Motif pelaku bom bunuh diri di Katedral Makassar itu hingga kini belum diketahui, apakah terhubung dengan organisasi teroris beragama atau tidak. Alissa mengaku masih menunggu informasi lebih lengkap hasil penyelidikan kepolisian. 


“Tapi kalau saya mengasumsikan (ledakan bom) ini terhubung dengan jaringan terorisme yang mengatasnamakan Islam, tentu saja ini pukulan berganda untuk kita sebagai umat Islam Indonesia. Karena kita juga tidak bisa melepaskan diri dari tanggung jawab kolektif ini,” terang Alissa. 


“Bagaimana pun juga kita masih punya pekerjaan rumah untuk menghadapi kelompok-kelompok Islam di Indonesia yang mereka menganut ideologi kebencian, ekstremisme kekerasan, dan terorisme. Itu nanti kalau terkonfirmasi ya,” imbuh putri sulung KH Abdurrahman Wahid atau Gus Dur ini.


Meski demikian, Alissa menegaskan bahwa organisasi terorisme terdapat di semua ideologi, termasuk di dalam kelompok agama apa pun. Sebagaimana aksi-aksi teror yang dilakukan kelompok Hindu ekstrem di India, Rashtriya Swayamsevak Sangh (RSS). 


“Kita juga tahu ada kelompok Buddha yang berideologi kekerasan dan kebencian di Myanmar. Itu sama juga dengan supremasi kulit putih yang korbannya bukan kelompok agama, tetapi ke kelompok Asia,” jelas Alissa.

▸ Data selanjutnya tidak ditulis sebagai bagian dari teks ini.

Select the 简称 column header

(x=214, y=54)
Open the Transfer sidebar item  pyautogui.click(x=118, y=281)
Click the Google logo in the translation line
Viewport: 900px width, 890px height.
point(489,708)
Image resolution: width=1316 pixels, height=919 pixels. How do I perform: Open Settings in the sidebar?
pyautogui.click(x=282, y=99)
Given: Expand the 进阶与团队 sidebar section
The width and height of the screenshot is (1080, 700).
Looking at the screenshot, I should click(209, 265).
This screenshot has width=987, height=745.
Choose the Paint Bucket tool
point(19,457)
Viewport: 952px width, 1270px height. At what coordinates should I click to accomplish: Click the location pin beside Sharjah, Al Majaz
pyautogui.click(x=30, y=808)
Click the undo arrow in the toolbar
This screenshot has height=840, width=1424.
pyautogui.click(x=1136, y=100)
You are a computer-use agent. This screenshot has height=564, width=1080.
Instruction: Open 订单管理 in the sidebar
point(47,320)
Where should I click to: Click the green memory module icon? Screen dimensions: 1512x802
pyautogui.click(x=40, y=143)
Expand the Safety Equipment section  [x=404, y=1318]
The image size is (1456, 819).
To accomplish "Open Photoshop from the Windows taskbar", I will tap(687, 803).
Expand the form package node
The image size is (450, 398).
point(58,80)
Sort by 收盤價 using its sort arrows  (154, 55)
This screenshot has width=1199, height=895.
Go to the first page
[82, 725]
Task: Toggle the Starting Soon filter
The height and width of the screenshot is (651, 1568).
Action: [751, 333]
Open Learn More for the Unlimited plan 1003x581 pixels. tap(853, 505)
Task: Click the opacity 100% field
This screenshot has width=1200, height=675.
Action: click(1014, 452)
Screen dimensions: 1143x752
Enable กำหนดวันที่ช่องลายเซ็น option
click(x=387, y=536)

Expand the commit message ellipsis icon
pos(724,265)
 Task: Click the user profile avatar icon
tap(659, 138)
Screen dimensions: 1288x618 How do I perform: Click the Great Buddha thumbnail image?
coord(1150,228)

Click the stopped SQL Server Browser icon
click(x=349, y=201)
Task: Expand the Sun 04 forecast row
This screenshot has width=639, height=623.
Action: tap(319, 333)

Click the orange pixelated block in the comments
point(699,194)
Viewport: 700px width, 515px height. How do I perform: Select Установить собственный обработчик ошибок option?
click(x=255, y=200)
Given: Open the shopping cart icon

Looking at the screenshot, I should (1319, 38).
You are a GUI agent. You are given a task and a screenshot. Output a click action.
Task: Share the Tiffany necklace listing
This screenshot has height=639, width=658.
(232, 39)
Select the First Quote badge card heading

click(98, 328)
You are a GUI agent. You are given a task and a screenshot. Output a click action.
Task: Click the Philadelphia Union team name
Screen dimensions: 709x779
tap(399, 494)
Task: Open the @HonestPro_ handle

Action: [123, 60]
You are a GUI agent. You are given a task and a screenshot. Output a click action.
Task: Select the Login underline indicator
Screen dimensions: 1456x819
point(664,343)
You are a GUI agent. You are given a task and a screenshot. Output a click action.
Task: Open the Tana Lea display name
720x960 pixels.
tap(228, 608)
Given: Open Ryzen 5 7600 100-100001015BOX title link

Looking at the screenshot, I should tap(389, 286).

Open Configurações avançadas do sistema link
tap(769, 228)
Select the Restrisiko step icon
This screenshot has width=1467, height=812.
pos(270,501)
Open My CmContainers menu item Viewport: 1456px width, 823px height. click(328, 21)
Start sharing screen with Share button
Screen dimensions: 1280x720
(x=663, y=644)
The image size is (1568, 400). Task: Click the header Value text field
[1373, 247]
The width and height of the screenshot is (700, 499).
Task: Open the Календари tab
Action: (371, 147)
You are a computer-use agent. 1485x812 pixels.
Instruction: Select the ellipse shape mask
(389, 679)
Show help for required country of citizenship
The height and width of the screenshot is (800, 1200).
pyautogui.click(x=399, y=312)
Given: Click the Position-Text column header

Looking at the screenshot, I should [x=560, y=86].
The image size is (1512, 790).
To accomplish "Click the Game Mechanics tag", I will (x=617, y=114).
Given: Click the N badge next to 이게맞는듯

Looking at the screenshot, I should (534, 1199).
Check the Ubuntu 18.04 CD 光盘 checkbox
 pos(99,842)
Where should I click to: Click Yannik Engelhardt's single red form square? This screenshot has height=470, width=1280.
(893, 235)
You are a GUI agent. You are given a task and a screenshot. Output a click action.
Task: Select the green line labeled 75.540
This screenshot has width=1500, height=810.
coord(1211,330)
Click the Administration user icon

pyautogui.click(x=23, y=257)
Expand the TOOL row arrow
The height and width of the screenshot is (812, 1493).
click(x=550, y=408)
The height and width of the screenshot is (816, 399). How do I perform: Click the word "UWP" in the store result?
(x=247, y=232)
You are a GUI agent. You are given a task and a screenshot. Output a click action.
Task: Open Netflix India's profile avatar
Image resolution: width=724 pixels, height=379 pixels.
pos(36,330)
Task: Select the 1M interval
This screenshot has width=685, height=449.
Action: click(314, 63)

“Sekarang juga sedang ramai tindakan kejahatan berlandaskan kebencian kepada orang Asia yang meningkat tinggi di Amerika. Jadi memang semua ideologi dan agama itu bisa menimbulkan aksi terorisme. Itu mungkin yang dimaksud bahwa terorisme itu tidak beragama,” tambah Alissa. 


Ia mengamini pula bahwa ada tindakan terorisme yang mengatasnamakan agama. Tindakan ini bisa saja datang dari semua kelompok agama. Sebagai umat Islam, tentu harus menerima ketika da kelompok teroris atas nama Islam. 


“Itu berarti memang kita punya pekerjaan rumah di dalam internal umat Islam. Sebagaimana umat Buddha punya pekerjaan rumah menghadapi kelompok teroris Buddhist. Tanggung jawab kita umat Islam, memastikan bahwa ajaran Islam yang mendominasi umat Islam di seluruh dunia itu adalah ajaran kasih sayang. Islam rahmatan lil 'alamin. Itu tugas kita,” tegasnya. 


Mayoritarianisme penyebab terorisme


Salah satu penyebab terorisme adalah karena ada perasaan atau sikap mayoritarianisme. Sebuah sikap superior yang dimiliki suatu kelompok karena mendominasi satu wilayah tertentu. Begitu pula yang terjadi di Indonesia. Banyak terorisme atau aksi kejahatan datang dari umat Islam, karena jumlah Muslim sangat besar di negeri ini.


“Jadi ketika mayoritasnya di situ adalah kelompok Buddha maka kelompok ekstremnya juga dari Buddha. Kalau di India, yang mayoritasnya orang Hindu, kelompok terorisnya orang Hindu juga. Jadi memang biasanya lebih terkait dengan mayoritarianisme itu daripada ajaran agama tertentu,” terang Alissa.


“Nah karena mayoritas di Indonesia ini orang Islam maka umat Islam harus lebih waspada dan mau mengambil peran yang lebih besar. Jadi tidak boleh kita lepas tangan dengan menganggap bahwa itu hanya oknum. Tidak bisa begitu,” tutur Alissa.


Sebagai informasi, ledakan yang terjadi di depan Gereja Katedral Makassar itu menewaskan pelaku bom bunuh diri dan 14 orang lainnya menjadi korban luka-luka yang kini sedang dirawat di beberapa rumah sakit terdekat. 


“Jadi ada 14 saat ini sedang dirawat di rumah sakit tentunya berasal dari korban luka, ledakan bom di TKP. Ada sebagian jemaat,” kata Kabid Humas Polda Sulsel Kombes Pol E Zulpan dilansir Kompas.


Pelaku bom bunuh diri diperkirakan sebanyak dua orang. Ada satu orang yang mencoba menerobos dan dihalangi pihak keamanan, sehingga tidak sampai masuk ke dalam. Sementara yang menjadi korban akibat ledakan bom itu hanya umat Katolik yang berada di luar dan tidak ada yang meninggal. 


Ledakan sendiri terjadi pada peringatan Minggu Palma yang jatuh hari ini dan dilakukan upacara peribadatan pukul 10.30 WITA atau 09.30 WIB. Minggu Palma merupakan upacara awal dari pekan suci sebelum perayaan Paskah pada pekan depan.